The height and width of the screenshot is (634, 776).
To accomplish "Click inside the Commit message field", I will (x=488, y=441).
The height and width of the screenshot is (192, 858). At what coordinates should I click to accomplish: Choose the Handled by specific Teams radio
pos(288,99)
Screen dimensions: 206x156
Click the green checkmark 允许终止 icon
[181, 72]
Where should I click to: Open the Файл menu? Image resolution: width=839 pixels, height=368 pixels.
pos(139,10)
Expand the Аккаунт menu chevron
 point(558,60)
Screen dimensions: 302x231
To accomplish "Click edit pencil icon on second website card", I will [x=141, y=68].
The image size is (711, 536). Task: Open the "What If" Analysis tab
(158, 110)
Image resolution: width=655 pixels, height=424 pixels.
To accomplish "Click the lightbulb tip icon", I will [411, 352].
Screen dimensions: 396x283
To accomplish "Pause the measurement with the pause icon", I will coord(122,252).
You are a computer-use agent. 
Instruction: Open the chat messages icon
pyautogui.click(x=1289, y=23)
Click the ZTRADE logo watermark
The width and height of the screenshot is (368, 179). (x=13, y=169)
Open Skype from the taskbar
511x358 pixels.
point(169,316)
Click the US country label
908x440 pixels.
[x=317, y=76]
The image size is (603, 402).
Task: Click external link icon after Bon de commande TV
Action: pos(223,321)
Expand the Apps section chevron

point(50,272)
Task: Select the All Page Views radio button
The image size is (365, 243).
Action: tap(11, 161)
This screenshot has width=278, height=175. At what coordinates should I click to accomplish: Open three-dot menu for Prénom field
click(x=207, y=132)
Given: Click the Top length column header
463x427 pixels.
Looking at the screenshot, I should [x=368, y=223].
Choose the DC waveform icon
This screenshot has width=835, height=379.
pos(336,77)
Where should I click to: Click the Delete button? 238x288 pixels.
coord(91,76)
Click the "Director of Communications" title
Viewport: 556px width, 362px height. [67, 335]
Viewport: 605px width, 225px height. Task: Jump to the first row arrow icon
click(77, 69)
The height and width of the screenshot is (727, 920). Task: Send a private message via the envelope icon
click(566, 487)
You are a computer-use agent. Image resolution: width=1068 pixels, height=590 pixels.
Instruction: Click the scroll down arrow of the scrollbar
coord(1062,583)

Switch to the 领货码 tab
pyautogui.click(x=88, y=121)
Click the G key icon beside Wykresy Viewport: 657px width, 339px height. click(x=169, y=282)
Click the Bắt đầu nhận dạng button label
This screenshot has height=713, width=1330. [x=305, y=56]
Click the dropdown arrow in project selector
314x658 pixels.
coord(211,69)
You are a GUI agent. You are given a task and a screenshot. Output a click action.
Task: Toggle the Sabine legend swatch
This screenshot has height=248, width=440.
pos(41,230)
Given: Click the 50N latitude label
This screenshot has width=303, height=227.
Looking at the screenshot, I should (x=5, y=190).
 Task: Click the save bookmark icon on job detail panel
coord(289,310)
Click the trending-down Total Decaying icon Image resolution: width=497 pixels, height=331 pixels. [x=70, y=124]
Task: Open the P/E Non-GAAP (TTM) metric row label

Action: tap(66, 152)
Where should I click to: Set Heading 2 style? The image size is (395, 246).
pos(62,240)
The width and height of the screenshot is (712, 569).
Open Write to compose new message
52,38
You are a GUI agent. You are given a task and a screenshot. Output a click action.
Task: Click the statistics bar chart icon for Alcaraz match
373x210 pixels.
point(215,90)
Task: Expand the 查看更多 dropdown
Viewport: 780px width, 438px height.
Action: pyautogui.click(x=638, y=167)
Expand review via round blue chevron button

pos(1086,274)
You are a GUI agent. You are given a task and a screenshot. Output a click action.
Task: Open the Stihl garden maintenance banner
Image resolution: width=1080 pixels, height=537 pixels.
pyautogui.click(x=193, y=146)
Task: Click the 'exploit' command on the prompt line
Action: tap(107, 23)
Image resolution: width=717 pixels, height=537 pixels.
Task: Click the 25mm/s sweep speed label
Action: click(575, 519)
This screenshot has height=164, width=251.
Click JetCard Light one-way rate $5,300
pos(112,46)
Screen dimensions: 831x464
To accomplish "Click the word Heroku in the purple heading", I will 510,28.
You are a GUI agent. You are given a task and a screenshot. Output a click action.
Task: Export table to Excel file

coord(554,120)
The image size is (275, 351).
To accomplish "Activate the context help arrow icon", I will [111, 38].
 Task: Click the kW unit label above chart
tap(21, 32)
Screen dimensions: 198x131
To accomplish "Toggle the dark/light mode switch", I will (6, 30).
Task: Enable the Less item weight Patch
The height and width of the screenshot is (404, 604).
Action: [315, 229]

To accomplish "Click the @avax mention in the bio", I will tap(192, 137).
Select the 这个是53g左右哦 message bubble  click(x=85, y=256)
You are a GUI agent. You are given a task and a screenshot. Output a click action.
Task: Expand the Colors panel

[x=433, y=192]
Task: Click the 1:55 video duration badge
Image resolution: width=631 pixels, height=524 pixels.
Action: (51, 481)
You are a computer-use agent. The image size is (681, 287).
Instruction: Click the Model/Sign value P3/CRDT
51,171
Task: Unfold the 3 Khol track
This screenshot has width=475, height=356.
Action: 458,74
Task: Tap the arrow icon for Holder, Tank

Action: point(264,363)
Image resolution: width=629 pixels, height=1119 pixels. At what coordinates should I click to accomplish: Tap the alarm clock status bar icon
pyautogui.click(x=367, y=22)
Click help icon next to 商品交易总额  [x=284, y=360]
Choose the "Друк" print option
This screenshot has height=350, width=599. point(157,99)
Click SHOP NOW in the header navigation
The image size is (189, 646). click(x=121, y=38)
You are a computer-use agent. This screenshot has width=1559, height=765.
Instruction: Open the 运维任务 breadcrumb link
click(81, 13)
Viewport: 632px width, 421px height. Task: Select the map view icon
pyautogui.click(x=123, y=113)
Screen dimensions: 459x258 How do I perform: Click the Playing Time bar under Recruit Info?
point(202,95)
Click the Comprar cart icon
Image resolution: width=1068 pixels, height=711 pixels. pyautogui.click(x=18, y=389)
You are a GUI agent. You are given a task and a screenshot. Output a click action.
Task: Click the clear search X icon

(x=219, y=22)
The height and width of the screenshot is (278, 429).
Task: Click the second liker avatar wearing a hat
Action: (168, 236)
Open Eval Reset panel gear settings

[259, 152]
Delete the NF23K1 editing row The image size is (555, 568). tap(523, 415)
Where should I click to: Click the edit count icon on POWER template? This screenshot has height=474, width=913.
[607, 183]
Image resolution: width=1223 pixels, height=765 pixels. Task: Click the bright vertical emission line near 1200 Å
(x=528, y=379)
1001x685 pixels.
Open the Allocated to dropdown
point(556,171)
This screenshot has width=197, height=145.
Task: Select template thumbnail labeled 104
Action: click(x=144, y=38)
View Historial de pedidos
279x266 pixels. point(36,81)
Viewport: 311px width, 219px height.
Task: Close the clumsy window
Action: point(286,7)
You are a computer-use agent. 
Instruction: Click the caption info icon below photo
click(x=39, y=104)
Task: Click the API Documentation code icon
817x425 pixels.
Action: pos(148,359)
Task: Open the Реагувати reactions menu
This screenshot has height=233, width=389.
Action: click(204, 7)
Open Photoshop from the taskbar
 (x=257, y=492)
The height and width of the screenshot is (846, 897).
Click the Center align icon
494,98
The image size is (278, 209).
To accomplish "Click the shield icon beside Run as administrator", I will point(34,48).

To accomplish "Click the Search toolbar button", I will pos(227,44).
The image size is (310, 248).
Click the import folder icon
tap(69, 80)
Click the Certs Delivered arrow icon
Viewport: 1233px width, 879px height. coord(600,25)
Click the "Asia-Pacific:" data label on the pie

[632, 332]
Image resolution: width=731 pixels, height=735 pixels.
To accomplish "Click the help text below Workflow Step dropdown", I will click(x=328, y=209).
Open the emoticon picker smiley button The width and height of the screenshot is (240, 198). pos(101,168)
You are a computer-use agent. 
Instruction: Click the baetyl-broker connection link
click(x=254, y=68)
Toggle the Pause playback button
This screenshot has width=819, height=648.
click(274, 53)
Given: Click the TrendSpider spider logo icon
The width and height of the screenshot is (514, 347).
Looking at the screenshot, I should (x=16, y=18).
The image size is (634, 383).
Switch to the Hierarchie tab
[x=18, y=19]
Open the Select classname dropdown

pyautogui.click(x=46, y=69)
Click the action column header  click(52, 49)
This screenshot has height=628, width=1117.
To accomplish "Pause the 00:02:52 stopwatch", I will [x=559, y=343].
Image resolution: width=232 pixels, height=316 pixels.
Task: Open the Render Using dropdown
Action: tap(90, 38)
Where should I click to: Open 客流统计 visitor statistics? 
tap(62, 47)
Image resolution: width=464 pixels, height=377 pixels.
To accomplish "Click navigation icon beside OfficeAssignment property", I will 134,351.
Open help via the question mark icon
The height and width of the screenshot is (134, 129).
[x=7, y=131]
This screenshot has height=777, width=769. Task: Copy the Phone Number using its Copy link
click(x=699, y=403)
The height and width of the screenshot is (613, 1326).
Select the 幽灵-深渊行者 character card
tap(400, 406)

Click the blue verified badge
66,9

· · · · · · ·

Exercise objective: Show the lines of the records that contain the word "Toggle".

Answer space:
Task: Toggle the Sabine legend swatch
To accomplish "Toggle the dark/light mode switch", I will (6, 30).
Toggle the Pause playback button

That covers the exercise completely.